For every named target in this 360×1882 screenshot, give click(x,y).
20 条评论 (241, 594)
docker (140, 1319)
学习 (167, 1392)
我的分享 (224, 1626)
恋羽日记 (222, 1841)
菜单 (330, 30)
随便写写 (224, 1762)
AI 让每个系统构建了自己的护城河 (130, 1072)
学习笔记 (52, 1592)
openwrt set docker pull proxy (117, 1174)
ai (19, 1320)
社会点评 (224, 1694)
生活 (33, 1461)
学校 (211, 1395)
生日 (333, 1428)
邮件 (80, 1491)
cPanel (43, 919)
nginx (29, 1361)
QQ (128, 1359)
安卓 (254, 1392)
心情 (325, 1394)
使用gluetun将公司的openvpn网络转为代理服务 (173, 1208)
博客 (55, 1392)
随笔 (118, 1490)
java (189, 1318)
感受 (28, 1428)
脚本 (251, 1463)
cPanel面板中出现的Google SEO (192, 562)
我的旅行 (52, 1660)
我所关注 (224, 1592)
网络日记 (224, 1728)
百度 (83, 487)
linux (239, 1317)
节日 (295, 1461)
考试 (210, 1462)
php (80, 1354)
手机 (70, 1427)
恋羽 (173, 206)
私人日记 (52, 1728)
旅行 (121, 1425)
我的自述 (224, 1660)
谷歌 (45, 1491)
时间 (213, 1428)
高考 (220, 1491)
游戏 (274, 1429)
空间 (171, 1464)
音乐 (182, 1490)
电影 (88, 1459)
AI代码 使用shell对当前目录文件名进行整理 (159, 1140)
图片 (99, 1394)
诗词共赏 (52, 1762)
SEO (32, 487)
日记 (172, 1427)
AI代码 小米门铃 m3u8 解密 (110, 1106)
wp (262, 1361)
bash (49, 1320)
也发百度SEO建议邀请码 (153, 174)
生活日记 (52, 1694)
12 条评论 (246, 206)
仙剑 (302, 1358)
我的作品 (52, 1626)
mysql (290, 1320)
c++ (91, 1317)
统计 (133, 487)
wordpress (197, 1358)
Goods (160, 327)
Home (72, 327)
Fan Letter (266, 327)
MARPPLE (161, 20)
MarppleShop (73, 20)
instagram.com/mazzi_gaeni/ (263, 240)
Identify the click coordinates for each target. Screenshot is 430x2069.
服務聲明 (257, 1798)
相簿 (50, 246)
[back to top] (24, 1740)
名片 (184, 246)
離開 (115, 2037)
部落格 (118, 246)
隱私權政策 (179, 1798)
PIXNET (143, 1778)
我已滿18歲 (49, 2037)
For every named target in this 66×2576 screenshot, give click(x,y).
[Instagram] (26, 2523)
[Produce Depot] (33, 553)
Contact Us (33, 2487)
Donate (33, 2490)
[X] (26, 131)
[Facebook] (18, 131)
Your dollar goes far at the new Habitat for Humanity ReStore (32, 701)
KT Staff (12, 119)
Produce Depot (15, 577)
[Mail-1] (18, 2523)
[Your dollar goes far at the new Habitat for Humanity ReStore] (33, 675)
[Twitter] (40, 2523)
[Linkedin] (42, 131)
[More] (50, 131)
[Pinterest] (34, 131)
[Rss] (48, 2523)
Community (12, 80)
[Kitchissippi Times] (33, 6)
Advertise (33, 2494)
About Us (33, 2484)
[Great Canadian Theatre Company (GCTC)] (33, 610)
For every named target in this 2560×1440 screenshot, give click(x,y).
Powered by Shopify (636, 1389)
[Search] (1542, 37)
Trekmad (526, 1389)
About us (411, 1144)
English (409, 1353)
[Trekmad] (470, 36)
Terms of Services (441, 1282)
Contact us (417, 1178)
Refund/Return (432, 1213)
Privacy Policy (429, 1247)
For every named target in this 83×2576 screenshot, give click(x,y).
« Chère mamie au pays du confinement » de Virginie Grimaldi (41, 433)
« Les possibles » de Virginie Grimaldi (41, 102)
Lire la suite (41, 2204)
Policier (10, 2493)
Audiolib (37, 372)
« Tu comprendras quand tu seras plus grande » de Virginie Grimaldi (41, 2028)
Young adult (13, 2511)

^^^^^^^^

» Task directions:
Look through the entries above and copy each line that has "Habitat" in it.

» Solution:
Your dollar goes far at the new Habitat for Humanity ReStore (32, 701)
[Your dollar goes far at the new Habitat for Humanity ReStore] (33, 675)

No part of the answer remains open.